Recorded information ▸
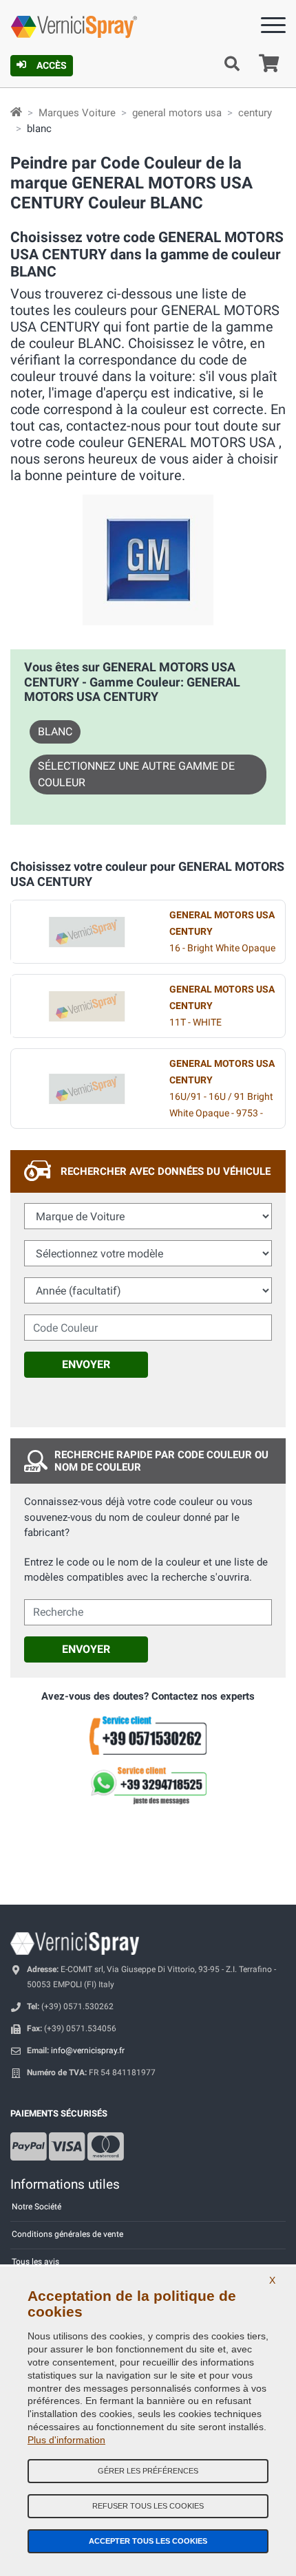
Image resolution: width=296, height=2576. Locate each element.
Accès (51, 65)
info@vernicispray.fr (88, 2050)
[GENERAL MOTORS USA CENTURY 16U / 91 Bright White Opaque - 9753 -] (86, 1089)
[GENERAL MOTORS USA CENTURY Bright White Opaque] (86, 932)
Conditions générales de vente (67, 2234)
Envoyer (86, 1364)
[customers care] (148, 1735)
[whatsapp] (148, 1786)
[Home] (16, 113)
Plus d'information (66, 2439)
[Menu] (273, 27)
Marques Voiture (77, 113)
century (255, 113)
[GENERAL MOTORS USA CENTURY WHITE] (86, 1006)
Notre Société (36, 2206)
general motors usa (177, 113)
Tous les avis (35, 2261)
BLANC (55, 731)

Try it ▸
Once the pictures are set aside, restate the remaining data above exactly.

Solution below ▸
Image resolution: width=296, height=2576. Locate each element.
Accès (51, 65)
info@vernicispray.fr (88, 2050)
[GENERAL MOTORS USA CENTURY 16U / 91 Bright White Opaque - 9753 -] (86, 1089)
[GENERAL MOTORS USA CENTURY Bright White Opaque] (86, 932)
Conditions générales de vente (67, 2234)
Envoyer (86, 1364)
[customers care] (148, 1735)
[whatsapp] (148, 1786)
[Home] (16, 113)
Plus d'information (66, 2439)
[Menu] (273, 27)
Marques Voiture (77, 113)
century (255, 113)
[GENERAL MOTORS USA CENTURY WHITE] (86, 1006)
Notre Société (36, 2206)
general motors usa (177, 113)
Tous les avis (35, 2261)
BLANC (55, 731)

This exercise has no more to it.